Enguerrand crossed the snowbound Alps with a company of 100 lances some time between November and March in the winter of 1371–72. Though impassable in the 20th century in winter, the alpine passes were negotiated in all seasons by medieval travelers, with the aid of Savoyard mountaineers as guides. People of the Middle Ages were less deterred by physical hazards than their more comfortable descendants. Monks of the local hospices and local villagers, exempted from taxes for their service, kept paths marked and strung ropes along the ridges. They guided parties of loaded mules and pulled travelers on the ramasse, a rough mattress made of boughs with ends tied together by a rope. Travelers wore snow goggles or hats and hoods cut like masks over their faces. A cardinal’s party with a train of 120 horses was seen crossing in one November with the horses’ eyelids closed by the freezing snow. The bodies of travelers overcome by storm, or who had failed to reach a hospice by nightfall, were regularly cleared away by the guides in spring.
From their trans-alpine perch, the Counts of Savoy exercised control of the passes with great effect. The Green Count, Amadeus VI, was a strong-willed enterprising prince whose father and Coucy’s maternal grandmother had been brother and sister. Seventeenth of his dynasty, brother-in-law of the Queen of France, founder of two orders of chivalry, leader of the crusade which had expelled the Turks from Gallipoli in 1365 and restored the Emperor of Byzantium to his throne, Amadeus despised mercenaries as “scoundrels” and “nobodies”—and hired them nonetheless. On occasion he was not above bribing them to betray their previous contracts. For operations in Piedmont against the Marquis of Saluzzo in 1371, he engaged the dreaded and brutal Anachino Baumgarten with his German-Hungarian company of 1,200 lances, 600 briganti, and 300 archers. In the face of this threat, Saluzzo turned for support to Bernabò Visconti, who sent him reinforcements.
At this point Coucy entered Piedmont as leader of the Savoyard campaign. Clearly well schooled in standard practice, Coucy is reported “wasting” Saluzzo’s territory and sending to Amadeus for more men so as to strip the country more effectively.
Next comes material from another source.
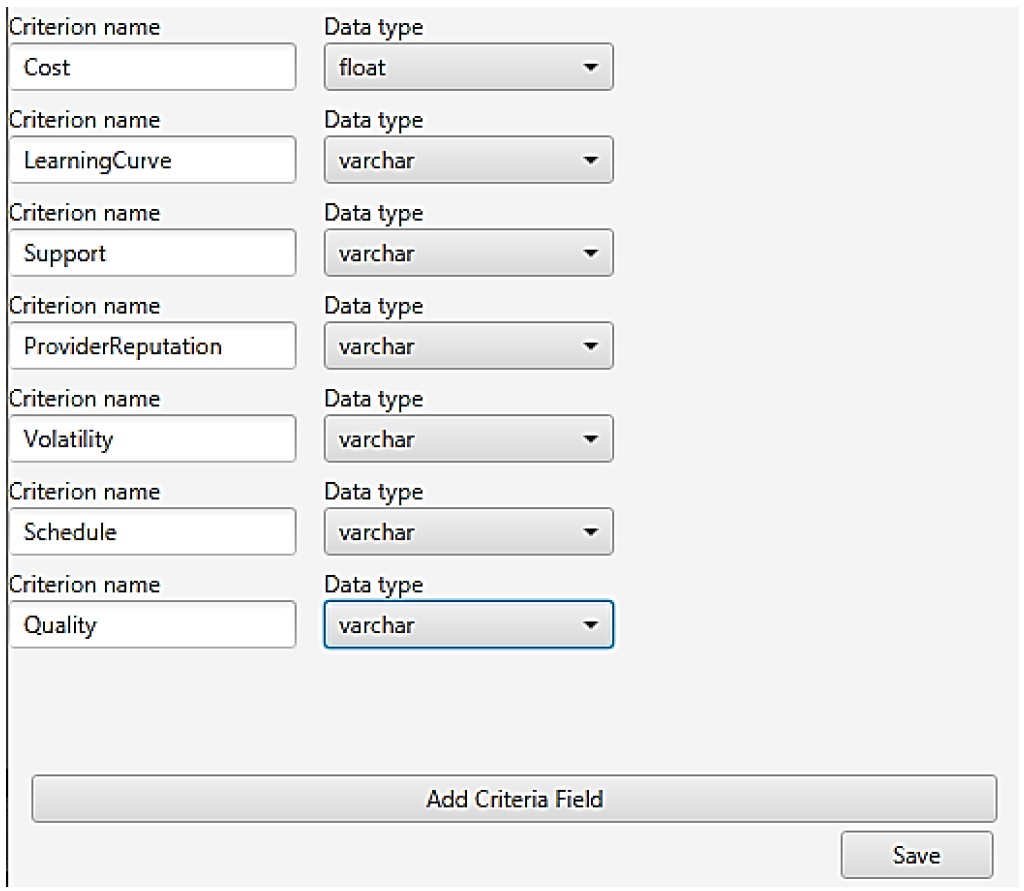Focus the Volatility criterion name input

coord(152,439)
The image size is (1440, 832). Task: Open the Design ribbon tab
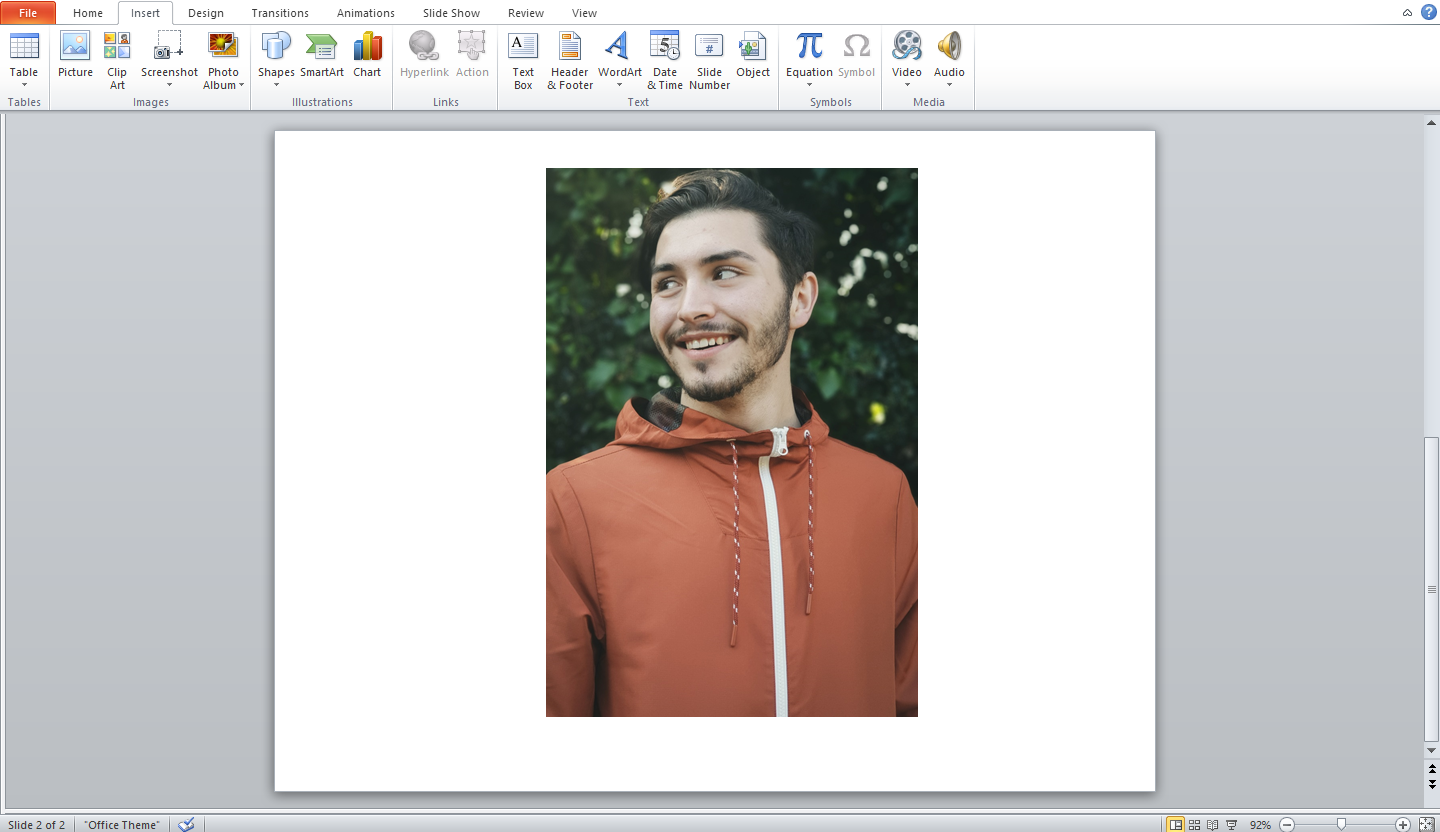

These tactics, designed to induce surrender, rapidly succeeded. Coucy’s conquest of three towns and siege of a fourth provoked a counter-offensive by Bernabò in behalf of his ally. In reaction Amadeus joined the Papal League against the Visconti, to the extreme distress of his sister Blanche, who was married to Galeazzo Visconti. In recognition of the 1,000 lances Amadeus promised to engage at his own expense, the Pope named him Captain-General of the league forces in western Lombardy.
In the ensuing struggle, the parties were entangled in a web of relationships more important to themselves than to posterity. Connected by marriage or vassalage or treaty in one way or another, the belligerents shifted in and out of alliances and enmities like chess pieces playing a gigantic game, which may account for the strangely insubstantial nature of the fighting. The war was further conditioned by the use of mercenaries, who, having no loyalties at all, shifted overnight even more easily than their principals. The lord of Mantua started as a member of the league and abandoned the Pope to join Bernabò. Sir John Hawkwood, starting in the pay of Bernabò, abandoned him to join the league. The Marquis of Montferrat, heavily besieged by Galeazzo, subsequently married his daughter, the widowed Violante.